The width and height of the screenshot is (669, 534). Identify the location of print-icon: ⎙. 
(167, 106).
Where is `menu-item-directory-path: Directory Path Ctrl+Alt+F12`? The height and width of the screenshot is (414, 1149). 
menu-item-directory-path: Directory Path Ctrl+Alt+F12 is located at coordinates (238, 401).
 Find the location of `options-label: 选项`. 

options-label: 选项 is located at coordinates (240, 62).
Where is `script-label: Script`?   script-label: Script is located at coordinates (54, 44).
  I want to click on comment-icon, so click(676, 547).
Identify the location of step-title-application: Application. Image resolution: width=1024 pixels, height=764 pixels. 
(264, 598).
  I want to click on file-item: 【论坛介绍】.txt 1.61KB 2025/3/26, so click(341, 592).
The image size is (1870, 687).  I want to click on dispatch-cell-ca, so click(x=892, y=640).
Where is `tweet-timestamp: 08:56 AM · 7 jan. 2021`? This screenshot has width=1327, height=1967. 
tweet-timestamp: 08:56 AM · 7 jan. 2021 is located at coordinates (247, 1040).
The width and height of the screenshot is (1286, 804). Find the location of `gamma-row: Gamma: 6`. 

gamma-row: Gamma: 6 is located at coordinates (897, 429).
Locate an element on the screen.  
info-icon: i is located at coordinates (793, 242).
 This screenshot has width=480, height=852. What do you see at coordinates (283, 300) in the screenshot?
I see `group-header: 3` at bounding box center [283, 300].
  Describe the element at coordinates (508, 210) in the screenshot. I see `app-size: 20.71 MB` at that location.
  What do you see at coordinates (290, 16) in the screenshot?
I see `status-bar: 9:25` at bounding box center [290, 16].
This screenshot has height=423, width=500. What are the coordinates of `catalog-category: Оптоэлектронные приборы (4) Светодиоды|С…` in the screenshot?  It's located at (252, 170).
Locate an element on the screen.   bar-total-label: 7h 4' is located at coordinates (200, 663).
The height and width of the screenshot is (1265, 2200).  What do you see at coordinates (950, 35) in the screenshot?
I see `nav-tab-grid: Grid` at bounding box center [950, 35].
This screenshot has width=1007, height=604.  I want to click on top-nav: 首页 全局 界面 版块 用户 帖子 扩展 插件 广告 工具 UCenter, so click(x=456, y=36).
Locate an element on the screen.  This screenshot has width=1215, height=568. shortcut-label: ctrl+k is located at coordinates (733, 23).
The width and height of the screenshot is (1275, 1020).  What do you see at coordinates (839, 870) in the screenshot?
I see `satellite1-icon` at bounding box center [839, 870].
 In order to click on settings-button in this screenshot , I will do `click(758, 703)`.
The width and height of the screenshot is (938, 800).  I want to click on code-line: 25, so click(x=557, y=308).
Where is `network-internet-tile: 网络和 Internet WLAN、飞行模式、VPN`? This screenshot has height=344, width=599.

## EXERCISE DETAILS
Please copy out all of the items above word for word, with each line kept unchanged.

## PROBLEM SOLUTION
The width and height of the screenshot is (669, 534). Identify the location of print-icon: ⎙. 
(167, 106).
Where is `menu-item-directory-path: Directory Path Ctrl+Alt+F12`? The height and width of the screenshot is (414, 1149). 
menu-item-directory-path: Directory Path Ctrl+Alt+F12 is located at coordinates (238, 401).
 Find the location of `options-label: 选项`. 

options-label: 选项 is located at coordinates (240, 62).
Where is `script-label: Script`?   script-label: Script is located at coordinates (54, 44).
  I want to click on comment-icon, so click(676, 547).
Identify the location of step-title-application: Application. Image resolution: width=1024 pixels, height=764 pixels. 
(264, 598).
  I want to click on file-item: 【论坛介绍】.txt 1.61KB 2025/3/26, so click(341, 592).
The image size is (1870, 687).  I want to click on dispatch-cell-ca, so click(x=892, y=640).
Where is `tweet-timestamp: 08:56 AM · 7 jan. 2021`? This screenshot has width=1327, height=1967. 
tweet-timestamp: 08:56 AM · 7 jan. 2021 is located at coordinates (247, 1040).
The width and height of the screenshot is (1286, 804). Find the location of `gamma-row: Gamma: 6`. 

gamma-row: Gamma: 6 is located at coordinates (897, 429).
Locate an element on the screen.  
info-icon: i is located at coordinates (793, 242).
 This screenshot has width=480, height=852. What do you see at coordinates (283, 300) in the screenshot?
I see `group-header: 3` at bounding box center [283, 300].
  Describe the element at coordinates (508, 210) in the screenshot. I see `app-size: 20.71 MB` at that location.
  What do you see at coordinates (290, 16) in the screenshot?
I see `status-bar: 9:25` at bounding box center [290, 16].
This screenshot has height=423, width=500. What are the coordinates of `catalog-category: Оптоэлектронные приборы (4) Светодиоды|С…` in the screenshot?  It's located at (252, 170).
Locate an element on the screen.   bar-total-label: 7h 4' is located at coordinates (200, 663).
The height and width of the screenshot is (1265, 2200).  What do you see at coordinates (950, 35) in the screenshot?
I see `nav-tab-grid: Grid` at bounding box center [950, 35].
This screenshot has width=1007, height=604.  I want to click on top-nav: 首页 全局 界面 版块 用户 帖子 扩展 插件 广告 工具 UCenter, so click(x=456, y=36).
Locate an element on the screen.  This screenshot has width=1215, height=568. shortcut-label: ctrl+k is located at coordinates (733, 23).
The width and height of the screenshot is (1275, 1020).  What do you see at coordinates (839, 870) in the screenshot?
I see `satellite1-icon` at bounding box center [839, 870].
 In order to click on settings-button in this screenshot , I will do `click(758, 703)`.
The width and height of the screenshot is (938, 800).  I want to click on code-line: 25, so click(x=557, y=308).
Where is `network-internet-tile: 网络和 Internet WLAN、飞行模式、VPN`? This screenshot has height=344, width=599.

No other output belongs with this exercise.